MATERIAL TO PROCESS
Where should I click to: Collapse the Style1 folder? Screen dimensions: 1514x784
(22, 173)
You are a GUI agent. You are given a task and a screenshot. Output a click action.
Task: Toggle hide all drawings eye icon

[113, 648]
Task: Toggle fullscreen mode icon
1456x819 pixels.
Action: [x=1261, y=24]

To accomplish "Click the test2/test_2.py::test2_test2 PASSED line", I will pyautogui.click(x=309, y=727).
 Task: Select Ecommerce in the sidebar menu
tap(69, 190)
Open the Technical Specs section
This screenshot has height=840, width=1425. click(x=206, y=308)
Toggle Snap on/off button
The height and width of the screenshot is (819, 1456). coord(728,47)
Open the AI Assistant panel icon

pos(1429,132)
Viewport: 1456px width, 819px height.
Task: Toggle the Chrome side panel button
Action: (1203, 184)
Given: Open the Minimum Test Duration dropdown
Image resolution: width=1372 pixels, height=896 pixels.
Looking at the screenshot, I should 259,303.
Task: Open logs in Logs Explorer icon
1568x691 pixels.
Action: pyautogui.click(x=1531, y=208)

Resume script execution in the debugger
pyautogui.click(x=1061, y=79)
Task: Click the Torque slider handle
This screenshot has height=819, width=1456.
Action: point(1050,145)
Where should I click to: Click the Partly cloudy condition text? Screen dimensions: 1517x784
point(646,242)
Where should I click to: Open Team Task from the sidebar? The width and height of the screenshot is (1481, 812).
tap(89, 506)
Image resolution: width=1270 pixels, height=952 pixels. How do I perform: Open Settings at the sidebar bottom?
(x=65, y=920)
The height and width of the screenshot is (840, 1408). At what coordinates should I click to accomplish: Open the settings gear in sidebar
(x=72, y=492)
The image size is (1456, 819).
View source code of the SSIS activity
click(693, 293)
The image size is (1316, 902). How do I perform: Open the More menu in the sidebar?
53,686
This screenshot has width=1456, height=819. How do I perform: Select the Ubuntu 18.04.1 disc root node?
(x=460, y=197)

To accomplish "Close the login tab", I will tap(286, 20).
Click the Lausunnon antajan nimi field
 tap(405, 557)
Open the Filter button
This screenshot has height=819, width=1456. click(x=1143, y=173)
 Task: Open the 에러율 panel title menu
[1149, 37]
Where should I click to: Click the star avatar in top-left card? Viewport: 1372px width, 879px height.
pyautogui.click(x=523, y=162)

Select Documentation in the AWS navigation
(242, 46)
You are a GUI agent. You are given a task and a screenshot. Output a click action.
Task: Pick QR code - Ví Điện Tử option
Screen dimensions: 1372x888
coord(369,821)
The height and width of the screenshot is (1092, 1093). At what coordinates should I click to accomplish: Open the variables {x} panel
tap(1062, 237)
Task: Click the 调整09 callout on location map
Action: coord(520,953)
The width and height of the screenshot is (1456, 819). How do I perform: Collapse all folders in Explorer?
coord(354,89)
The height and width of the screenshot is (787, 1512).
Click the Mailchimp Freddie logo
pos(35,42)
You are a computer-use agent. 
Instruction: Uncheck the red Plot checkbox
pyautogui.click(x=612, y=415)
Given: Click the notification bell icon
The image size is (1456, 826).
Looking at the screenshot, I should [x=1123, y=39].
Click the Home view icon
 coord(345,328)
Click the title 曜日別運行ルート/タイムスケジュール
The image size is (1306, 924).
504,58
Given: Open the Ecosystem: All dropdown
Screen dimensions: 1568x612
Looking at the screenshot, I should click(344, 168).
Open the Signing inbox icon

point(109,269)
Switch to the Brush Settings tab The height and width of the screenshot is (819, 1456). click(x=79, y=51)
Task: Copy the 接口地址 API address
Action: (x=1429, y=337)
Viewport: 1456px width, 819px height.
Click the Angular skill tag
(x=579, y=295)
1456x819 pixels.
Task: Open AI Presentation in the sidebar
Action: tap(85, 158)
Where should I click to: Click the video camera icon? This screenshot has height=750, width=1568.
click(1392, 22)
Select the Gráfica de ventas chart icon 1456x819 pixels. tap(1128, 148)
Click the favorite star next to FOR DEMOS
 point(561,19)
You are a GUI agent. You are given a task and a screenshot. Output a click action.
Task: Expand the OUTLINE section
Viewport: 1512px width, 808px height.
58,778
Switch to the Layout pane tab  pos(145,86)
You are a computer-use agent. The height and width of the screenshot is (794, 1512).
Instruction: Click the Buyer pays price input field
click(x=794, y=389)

WORK REQUIRED
Each record must be repeated exactly as it appears above.

EXPECTED ANSWER
Where should I click to: Collapse the Style1 folder? Screen dimensions: 1514x784
(22, 173)
You are a GUI agent. You are given a task and a screenshot. Output a click action.
Task: Toggle hide all drawings eye icon

[113, 648]
Task: Toggle fullscreen mode icon
1456x819 pixels.
Action: [x=1261, y=24]

To accomplish "Click the test2/test_2.py::test2_test2 PASSED line", I will pyautogui.click(x=309, y=727).
 Task: Select Ecommerce in the sidebar menu
tap(69, 190)
Open the Technical Specs section
This screenshot has height=840, width=1425. click(x=206, y=308)
Toggle Snap on/off button
The height and width of the screenshot is (819, 1456). coord(728,47)
Open the AI Assistant panel icon

pos(1429,132)
Viewport: 1456px width, 819px height.
Task: Toggle the Chrome side panel button
Action: (1203, 184)
Given: Open the Minimum Test Duration dropdown
Image resolution: width=1372 pixels, height=896 pixels.
Looking at the screenshot, I should 259,303.
Task: Open logs in Logs Explorer icon
1568x691 pixels.
Action: pyautogui.click(x=1531, y=208)

Resume script execution in the debugger
pyautogui.click(x=1061, y=79)
Task: Click the Torque slider handle
This screenshot has height=819, width=1456.
Action: point(1050,145)
Where should I click to: Click the Partly cloudy condition text? Screen dimensions: 1517x784
point(646,242)
Where should I click to: Open Team Task from the sidebar? The width and height of the screenshot is (1481, 812).
tap(89, 506)
Image resolution: width=1270 pixels, height=952 pixels. How do I perform: Open Settings at the sidebar bottom?
(x=65, y=920)
The height and width of the screenshot is (840, 1408). At what coordinates should I click to accomplish: Open the settings gear in sidebar
(x=72, y=492)
The image size is (1456, 819).
View source code of the SSIS activity
click(693, 293)
The image size is (1316, 902). How do I perform: Open the More menu in the sidebar?
53,686
This screenshot has width=1456, height=819. How do I perform: Select the Ubuntu 18.04.1 disc root node?
(x=460, y=197)

To accomplish "Close the login tab", I will tap(286, 20).
Click the Lausunnon antajan nimi field
 tap(405, 557)
Open the Filter button
This screenshot has height=819, width=1456. click(x=1143, y=173)
 Task: Open the 에러율 panel title menu
[1149, 37]
Where should I click to: Click the star avatar in top-left card? Viewport: 1372px width, 879px height.
pyautogui.click(x=523, y=162)

Select Documentation in the AWS navigation
(242, 46)
You are a GUI agent. You are given a task and a screenshot. Output a click action.
Task: Pick QR code - Ví Điện Tử option
Screen dimensions: 1372x888
coord(369,821)
The height and width of the screenshot is (1092, 1093). At what coordinates should I click to accomplish: Open the variables {x} panel
tap(1062, 237)
Task: Click the 调整09 callout on location map
Action: coord(520,953)
The width and height of the screenshot is (1456, 819). How do I perform: Collapse all folders in Explorer?
coord(354,89)
The height and width of the screenshot is (787, 1512).
Click the Mailchimp Freddie logo
pos(35,42)
You are a computer-use agent. 
Instruction: Uncheck the red Plot checkbox
pyautogui.click(x=612, y=415)
Given: Click the notification bell icon
The image size is (1456, 826).
Looking at the screenshot, I should [x=1123, y=39].
Click the Home view icon
 coord(345,328)
Click the title 曜日別運行ルート/タイムスケジュール
The image size is (1306, 924).
504,58
Given: Open the Ecosystem: All dropdown
Screen dimensions: 1568x612
Looking at the screenshot, I should click(344, 168).
Open the Signing inbox icon

point(109,269)
Switch to the Brush Settings tab The height and width of the screenshot is (819, 1456). click(x=79, y=51)
Task: Copy the 接口地址 API address
Action: (x=1429, y=337)
Viewport: 1456px width, 819px height.
Click the Angular skill tag
(x=579, y=295)
1456x819 pixels.
Task: Open AI Presentation in the sidebar
Action: tap(85, 158)
Where should I click to: Click the video camera icon? This screenshot has height=750, width=1568.
click(1392, 22)
Select the Gráfica de ventas chart icon 1456x819 pixels. tap(1128, 148)
Click the favorite star next to FOR DEMOS
 point(561,19)
You are a GUI agent. You are given a task and a screenshot. Output a click action.
Task: Expand the OUTLINE section
Viewport: 1512px width, 808px height.
58,778
Switch to the Layout pane tab  pos(145,86)
You are a computer-use agent. The height and width of the screenshot is (794, 1512).
Instruction: Click the Buyer pays price input field
click(x=794, y=389)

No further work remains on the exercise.